If the disasters wreaked upon multiple locales across California this winter aren't enough, all the rain we've had seeping into the ground could, potentially, cause groundwater pressures that induce earthquakes along the state's faults. This theory is being put forward in a piece from The Conversation, and it's all speculation at this point, but there is data to suggest that human activities, and maybe even extreme weather, can induce earthquakes, and a series of California earthquakes this year could give scientists new reason to connect heavy rain with seismic activity. This of course would prove that "earthquake weather" is indeed a thing, just the opposite of what most people have referred to as "earthquake weather," i.e. hot, sunny, and windless.
The article could be called irresponsible in its creation of a whole new round of earthquake fears for no documented reason, but The Conversation points to data related to oil and gas mining and how the injection of water into boreholes can be a trigger for tremors.
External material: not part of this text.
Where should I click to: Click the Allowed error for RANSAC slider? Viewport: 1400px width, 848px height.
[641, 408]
We already know that fracking has caused an unprecedented number of earthquakes in Oklahoma, and scientists earlier put forward a theory that extremely heavy rain in Germany in 2002 triggered a swarm of earthquakes there.
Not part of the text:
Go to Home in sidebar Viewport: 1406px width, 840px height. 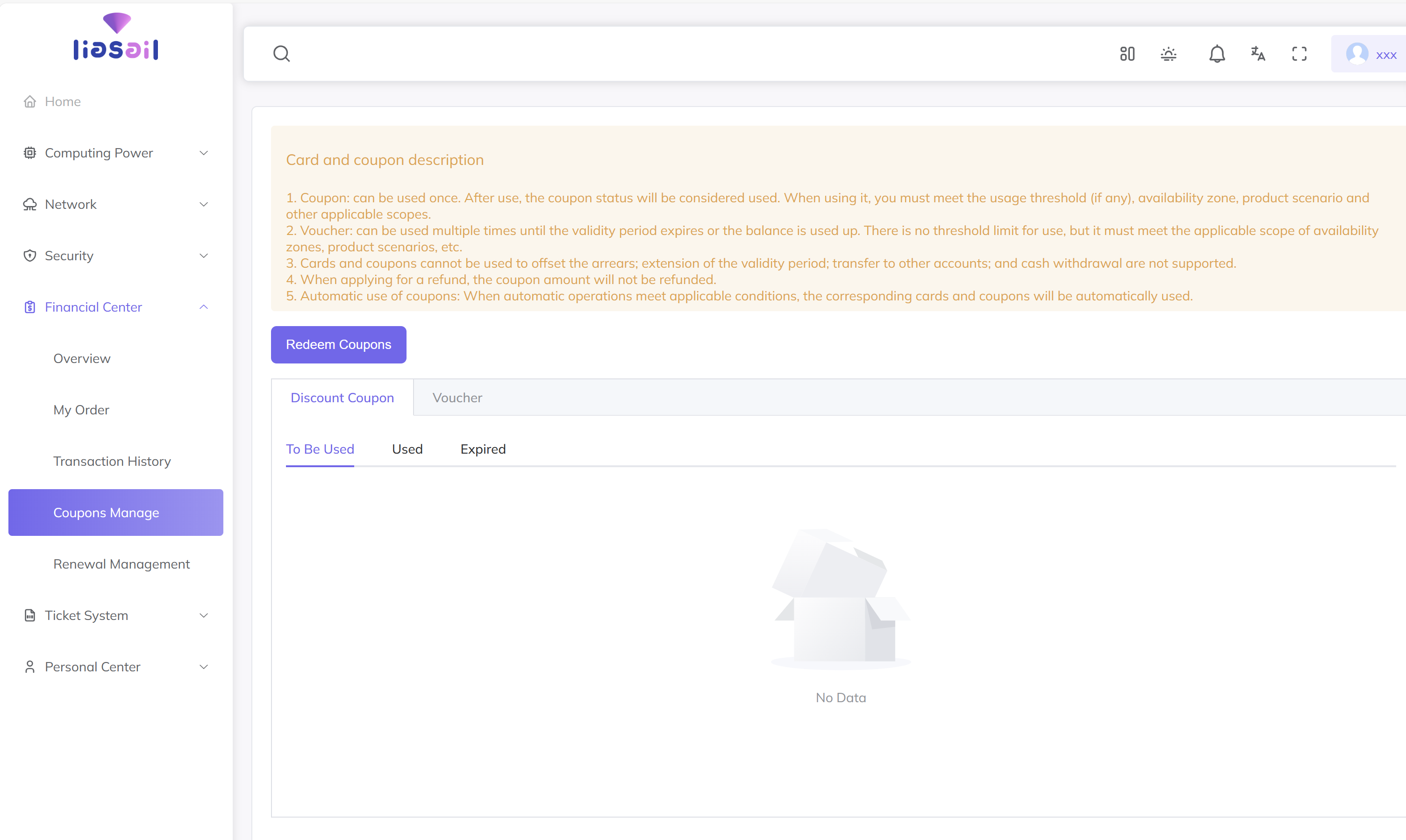coord(62,101)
They also point to incidents of earthquakes connected with the filling of large water reservoirs behind dams, like one that occurred in India in 1967 near a relatively new, 35-mile-long reservoir.
Working against this theory would be the fact that California suffered a major, 100-year or 200-year flood back in 1862 caused by intense winter rain which similarly followed five years of drought, and no major earthquakes were reported that year or even the three years after that.
Again, though, a lot of this is just theory! And here's a key caveat paragraph from the piece:
Scientists are now presented with some exciting challenges. Earthquakes can produce a “butterfly effect”: Small changes can have a large impact. Thus, not only can a plethora of human activities load Earth’s crust with stress, but just tiny additions can become the last straw that breaks the camel’s back, precipitating great earthquakes that release the accumulated stress loaded onto geological faults by centuries of geological processes. Whether or when that stress would have been released naturally in an earthquake is a challenging question.
Right, so, just one more thing to add to the list of things to panic over, but it would be silly to panic until the earthquakes start.